EXCLUSIVO | Segurança privado: «Casos de violência acontecem todas as noites, em Lisboa»

EXCLUSIVO | Segurança privado: «Casos de violência acontecem todas as noites, em Lisboa»

Segurança privado revela, em exclusivo à Impala, o outro lado da realidade da noite portuguesa.

Carlos Gualdino, um segurança privado, de 36 anos, partilhou vídeos, onde é possível ver-se cenas de violência na noite portuguesa, sem a intervenção de seguranças, que ocorreram nos últimos dias.

Após o caso de agressões extremas nas imediações do Urban Beach, levado a cabo por seguranças do estabelecimento, Carlos revelou o outro lado da realidade vivida por muitos profissionais deste ramo, sem querer, de qualquer maneira, desculpar os atos de violência brutal, que se deram no referido estabelecimento.

«O meu objectivo não é de desculpar as agressões que ocorreram no Urban. A única razão pela qual partilhei os vídeos foi de mostrar às pessoas a realidade da noite portuguesa. Mostrar que a violência não acontece só da parte dos seguranças. Que é algo que está bem presente em todas as noites em Lisboa, Porto e Algarve. E que, se calhar, não acontecem mais agressões porque nós (seguranças privados) não deixamos que aconteçam», começa por sublinhar o segurança.

Carlos trabalha há dois anos como segurança e já desempenhou funções «de norte a sul do país, em eventos, festivais e estabelecimentos». Em entrevista à Impala, Carlos quis salientar que «o que aconteceu no Urban foi um excesso cometido por três profissionais, mas que não pode representar milhares de profissionais que existem nesta área.

«O problema é que as pessoas têm uma imagem dos seguranças privados como se fossemos todos uns ‘bandidos’ ou que pertencemos a organizações criminosas».

Para Carlos existem certas questões que devem ser tidas em conta e repensadas, nomeadamente, uma maior atenção das forças policiais e uma maior colaboração entre as autoridades e os seguranças privados:

«Estes casos de violência acontecem todas as noites em Lisboa e 90% das agressões dão-se entre clientes, fora dos estabelecimentos, em zonas que não têm policiamento. Mas a culpa também não é inteiramente da polícia, porque ninguém consegue evitar situações se não tiver presente», começa por explicar.

Neste sentido, o segurança privado apela a «uma maior colaboração por parte das entidades policias em sinergia com as empresas de segurança privada», referindo que de momento, «o que existe é uma rivalidade muito grande entre ambos».

Carlos mencionou também, as situações, por vezes, de risco que os seguranças enfrentam, especialmente, quando têm de lidar com grandes grupos de pessoas agressivas, alteradas ou armadas.

«Quando um segurança é agredido por um cliente e chama a polícia, não acontece nada e ninguém fala nisso. Mas quando é um cliente, a ser agredido, a polícia automaticamente identifica o segurança, independentemente se este atuou em legitima defesa ou não.»
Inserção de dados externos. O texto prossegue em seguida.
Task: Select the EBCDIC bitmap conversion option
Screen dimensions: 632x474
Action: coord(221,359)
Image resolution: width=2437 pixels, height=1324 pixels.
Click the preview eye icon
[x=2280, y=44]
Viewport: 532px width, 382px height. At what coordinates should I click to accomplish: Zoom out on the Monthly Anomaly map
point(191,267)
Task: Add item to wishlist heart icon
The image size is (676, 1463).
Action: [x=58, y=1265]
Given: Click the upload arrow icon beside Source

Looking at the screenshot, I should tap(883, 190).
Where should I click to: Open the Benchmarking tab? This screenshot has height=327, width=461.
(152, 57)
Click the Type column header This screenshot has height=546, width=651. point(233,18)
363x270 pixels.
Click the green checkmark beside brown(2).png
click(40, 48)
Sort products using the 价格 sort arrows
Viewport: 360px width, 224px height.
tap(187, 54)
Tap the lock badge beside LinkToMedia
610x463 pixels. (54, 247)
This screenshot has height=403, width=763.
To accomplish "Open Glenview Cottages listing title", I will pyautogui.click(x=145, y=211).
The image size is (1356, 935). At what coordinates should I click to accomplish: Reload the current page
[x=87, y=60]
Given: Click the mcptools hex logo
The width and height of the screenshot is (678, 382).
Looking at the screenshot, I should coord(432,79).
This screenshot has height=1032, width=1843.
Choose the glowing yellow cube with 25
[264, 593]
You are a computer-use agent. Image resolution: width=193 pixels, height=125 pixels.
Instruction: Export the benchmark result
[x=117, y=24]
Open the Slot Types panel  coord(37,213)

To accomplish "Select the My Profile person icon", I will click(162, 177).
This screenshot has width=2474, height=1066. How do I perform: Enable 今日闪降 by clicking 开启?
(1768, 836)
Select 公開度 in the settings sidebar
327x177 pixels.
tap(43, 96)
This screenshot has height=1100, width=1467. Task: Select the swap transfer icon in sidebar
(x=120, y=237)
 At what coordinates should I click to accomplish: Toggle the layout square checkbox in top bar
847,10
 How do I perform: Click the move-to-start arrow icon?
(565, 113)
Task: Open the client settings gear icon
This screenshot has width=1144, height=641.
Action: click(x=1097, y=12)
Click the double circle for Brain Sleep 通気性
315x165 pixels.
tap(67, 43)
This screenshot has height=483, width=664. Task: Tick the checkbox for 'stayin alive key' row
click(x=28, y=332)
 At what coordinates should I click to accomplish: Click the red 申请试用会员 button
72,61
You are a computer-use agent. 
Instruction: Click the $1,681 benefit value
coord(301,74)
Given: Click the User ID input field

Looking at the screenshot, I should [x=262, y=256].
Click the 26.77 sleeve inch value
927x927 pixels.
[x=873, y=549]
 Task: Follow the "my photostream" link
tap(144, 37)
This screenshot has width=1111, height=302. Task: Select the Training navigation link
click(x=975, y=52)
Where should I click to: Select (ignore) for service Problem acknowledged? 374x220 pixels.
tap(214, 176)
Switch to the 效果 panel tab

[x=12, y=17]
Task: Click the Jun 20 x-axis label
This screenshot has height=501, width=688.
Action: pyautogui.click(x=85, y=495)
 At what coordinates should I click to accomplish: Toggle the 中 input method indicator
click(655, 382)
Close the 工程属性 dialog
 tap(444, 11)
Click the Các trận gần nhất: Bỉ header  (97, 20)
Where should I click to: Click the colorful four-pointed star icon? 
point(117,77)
«Nunca tive nenhuma ordem de nenhum estabelecimento para iniciar qualquer cena de agressão»


No que diz respeito às relações entre os seguranças e os estabelecimentos, Carlos afirmou que, na sua experiência, nunca foi incentivado à violência e «felizmente» nunca presenciou nenhum colega a «exceder-se ou a ter um comportamento agressivo».

«São as casas que nos dão as ordens de quem pode ou não entrar. E, por vezes, são as próprias casas que quebram as normas. Existem estabelecimentos que permitem que clientes, que já estavam identificados por comportamentos de risco entrar. Esta situações verificam-se, geralmente, quando existem dificuldades financeiras. Os seguranças são os que colocam a vida em risco e são sempre os mais criticados», explica.

«De baixo da farda existe um ser humano»

Por último, Carlos atribui ao abuso do consumo de álcool e drogas a maior causa de atos de violência na noite. E relembra que os seguranças privados «zelam, acima de tudo, pelo bem-estar das pessoas».

«Os seguranças não são criminosos. O nosso trabalho é garantir que nada de mal acontece a ninguém sob o nosso turno».